- Opening Delimiter -

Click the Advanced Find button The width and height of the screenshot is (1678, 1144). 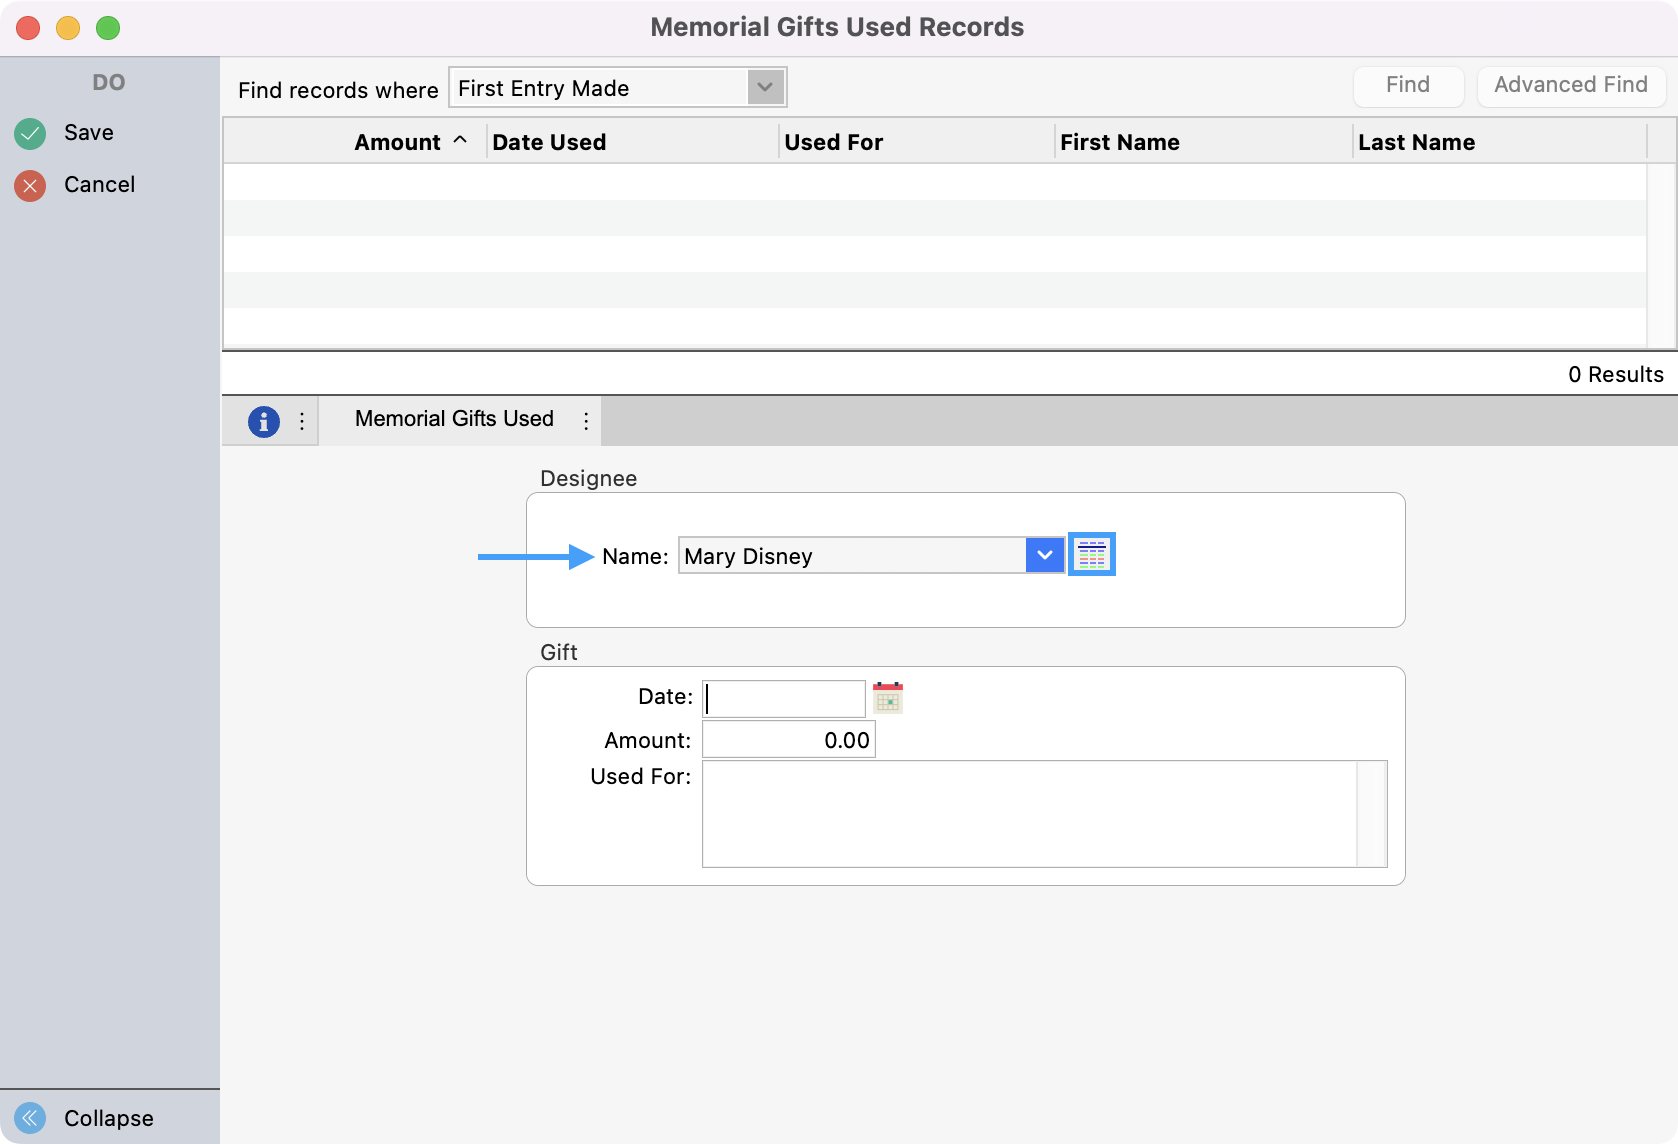click(x=1570, y=85)
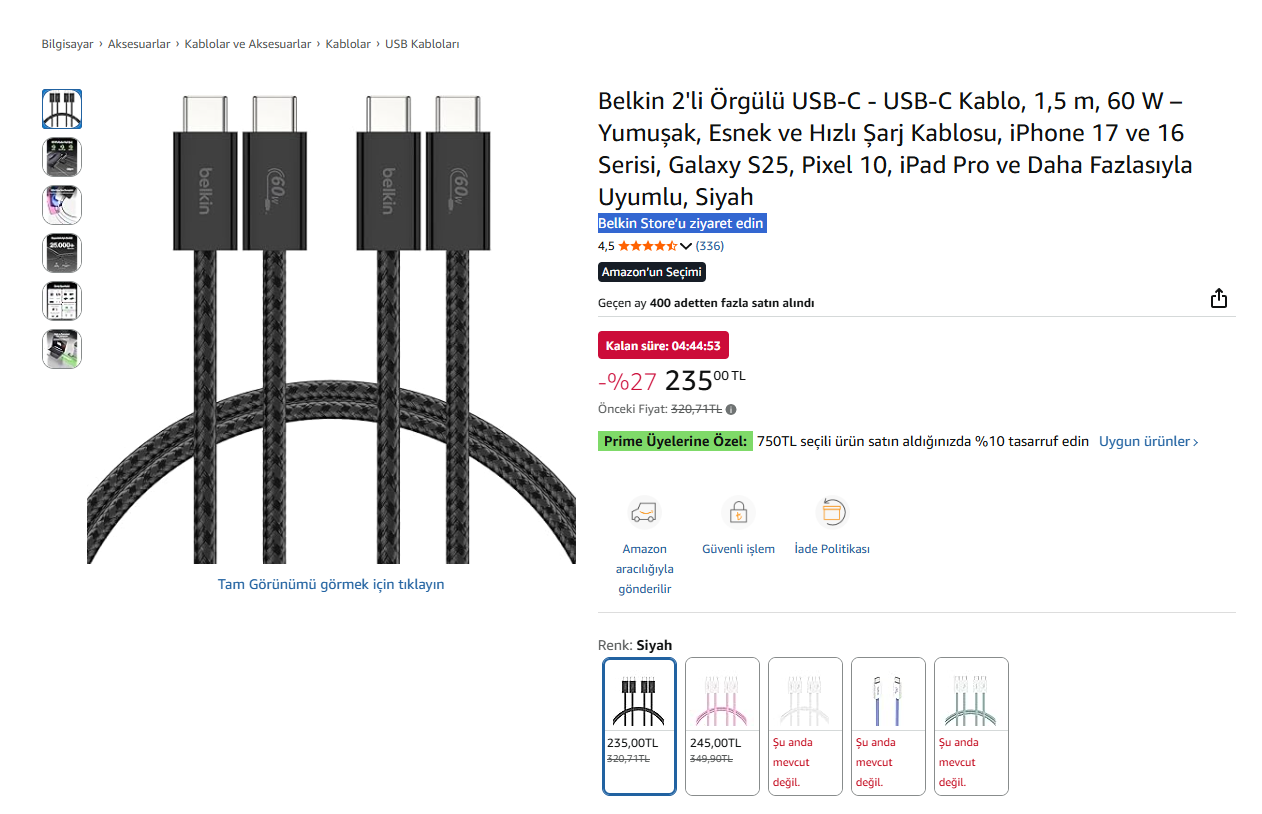
Task: Open Bilgisayar in the breadcrumb
Action: 67,44
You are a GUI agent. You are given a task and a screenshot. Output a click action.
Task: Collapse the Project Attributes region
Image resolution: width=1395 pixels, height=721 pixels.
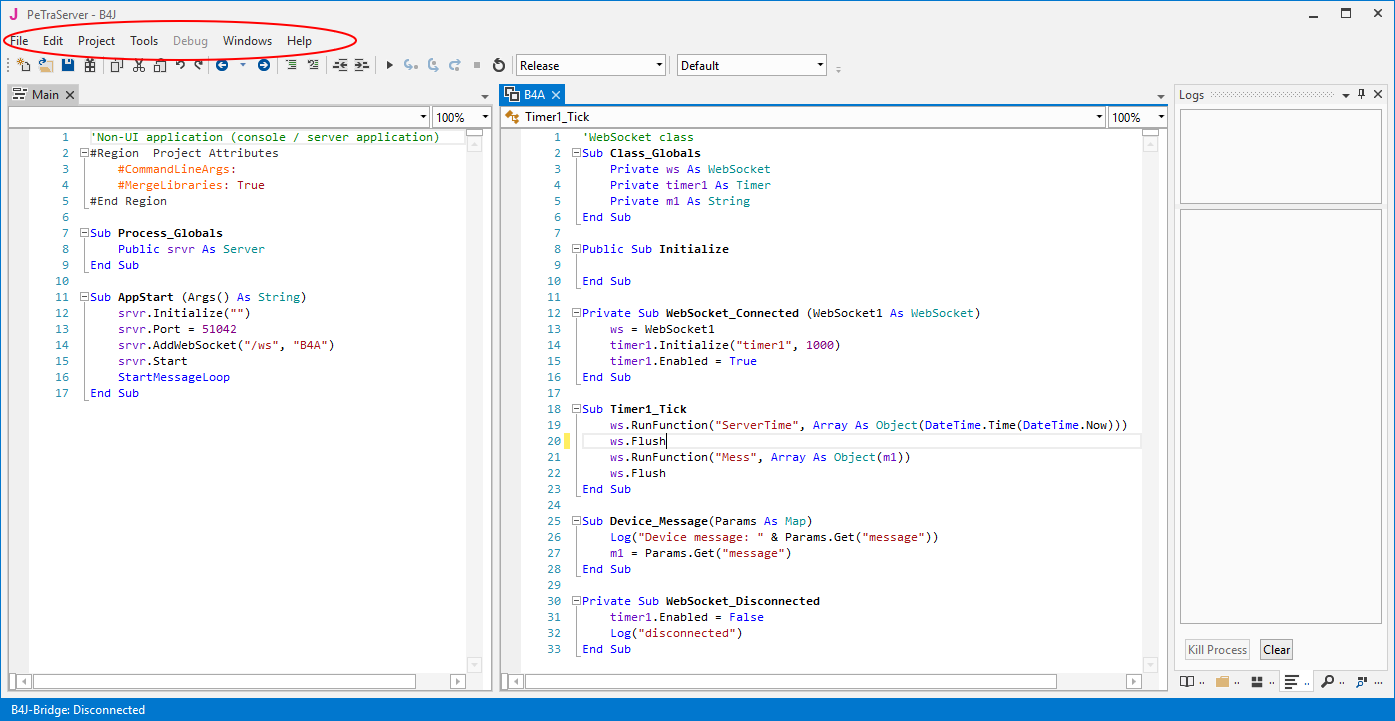83,153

- Closing Delimiter -

Locate "Task: Collapse the Project Attributes region" in the entries above. Copy, exactly and only, the lines from that line to the end, leaving out the pictures.

Task: Collapse the Project Attributes region
Image resolution: width=1395 pixels, height=721 pixels.
83,153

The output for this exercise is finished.